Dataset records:
# # # #

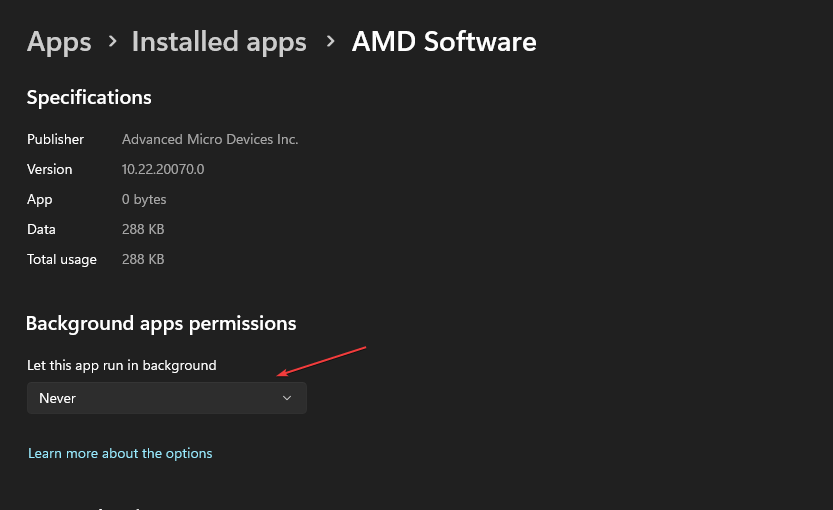
Task: Click the 0 bytes App size value
Action: [144, 199]
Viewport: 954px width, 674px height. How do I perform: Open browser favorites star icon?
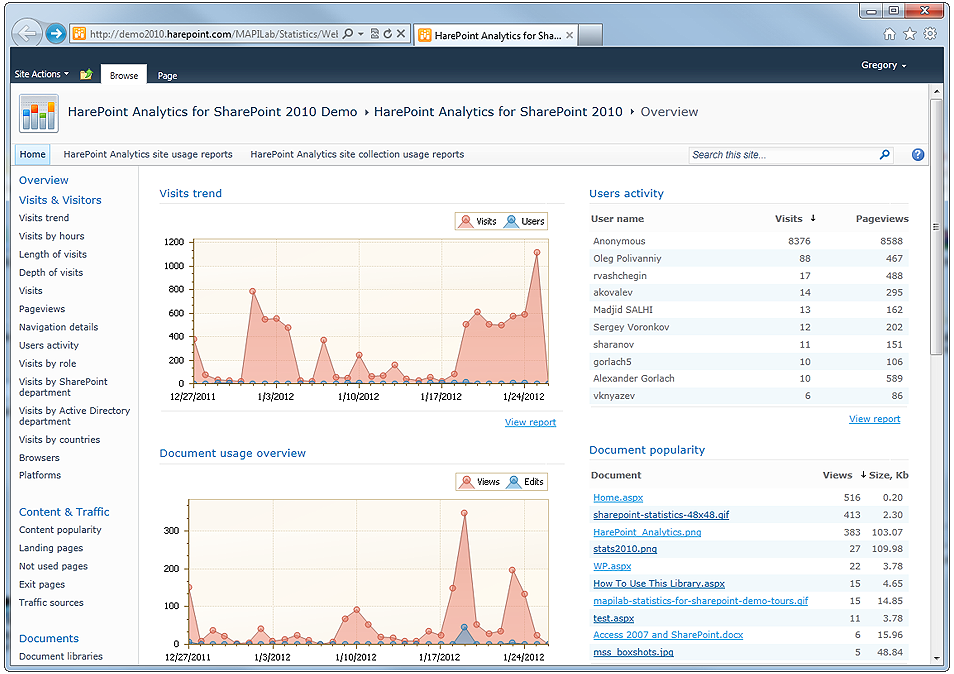pos(910,34)
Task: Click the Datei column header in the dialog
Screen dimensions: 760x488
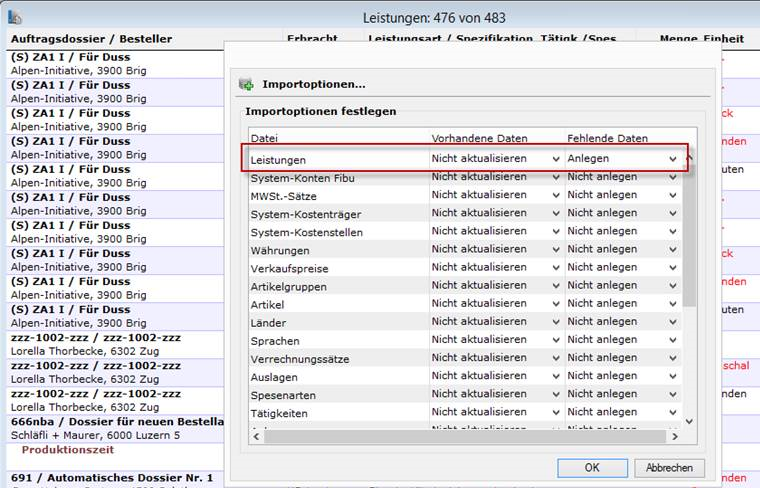Action: coord(265,138)
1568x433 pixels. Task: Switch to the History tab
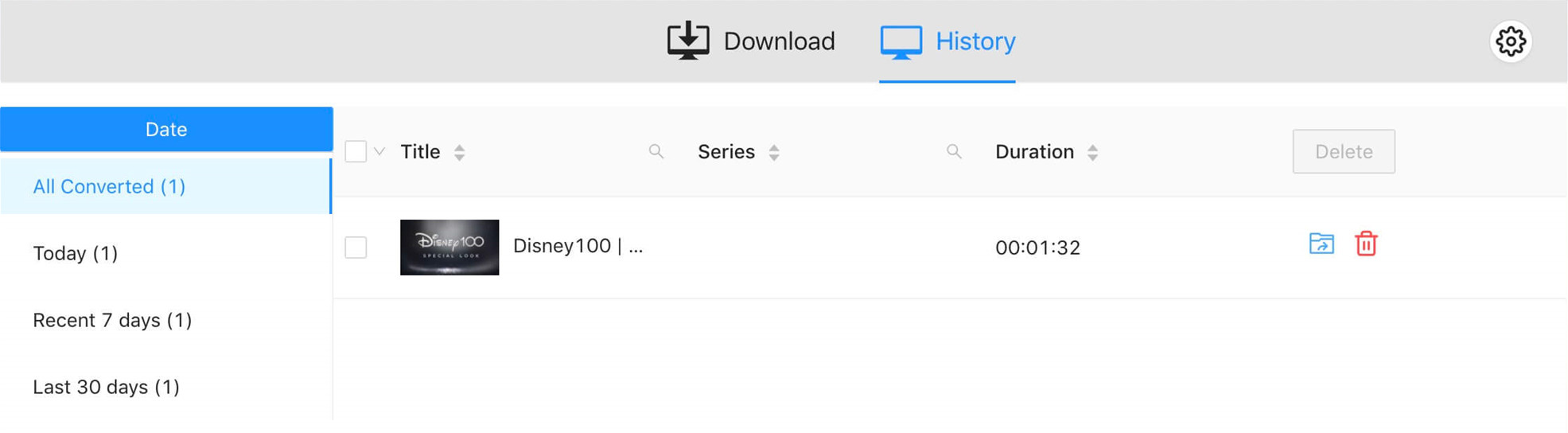pos(947,41)
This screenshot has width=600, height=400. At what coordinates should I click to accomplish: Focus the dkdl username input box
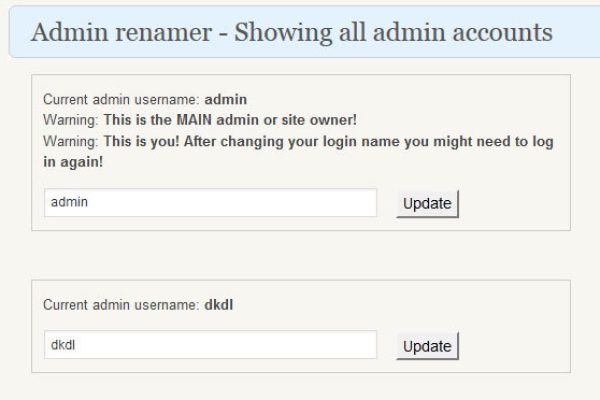coord(210,345)
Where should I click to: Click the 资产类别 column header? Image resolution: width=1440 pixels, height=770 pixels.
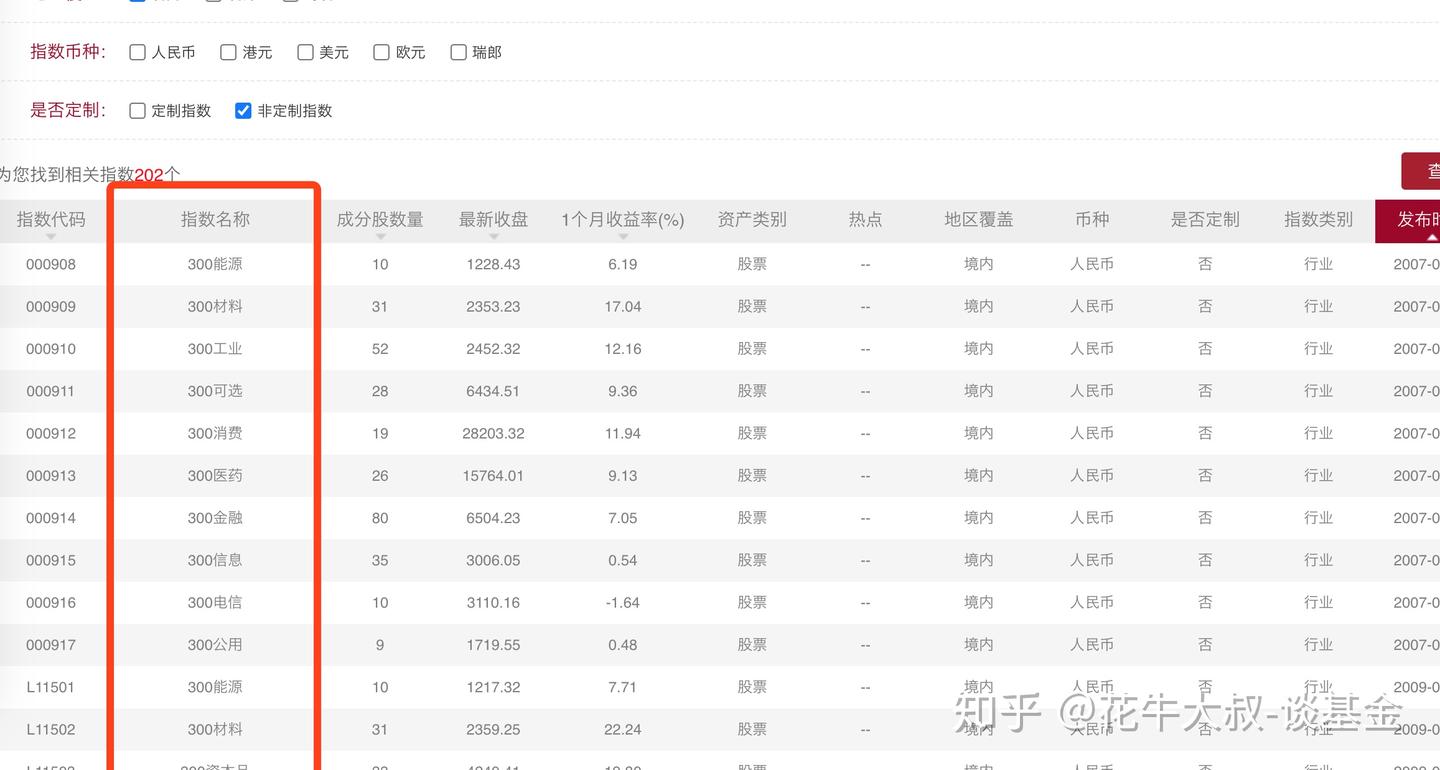[751, 219]
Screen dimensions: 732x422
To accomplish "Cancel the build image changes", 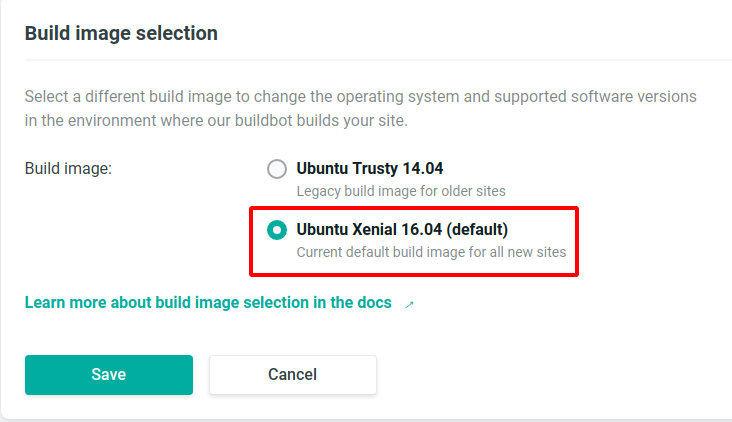I will tap(293, 375).
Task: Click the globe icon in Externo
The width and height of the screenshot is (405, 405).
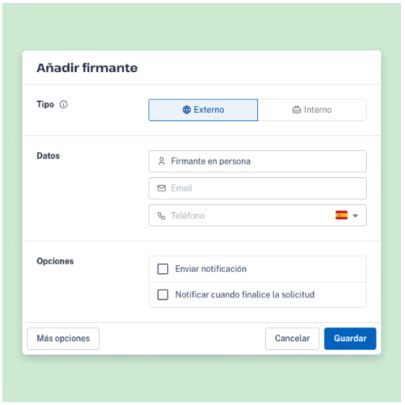Action: point(187,110)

# # # #

- WHAT TO WORK ON: Only the lines from the one containing "The width and" through the last line of the entries should be transcribed, exactly and with no pictures.

- RESPONSE BELOW:
The width and height of the screenshot is (405, 405).
Action: point(187,110)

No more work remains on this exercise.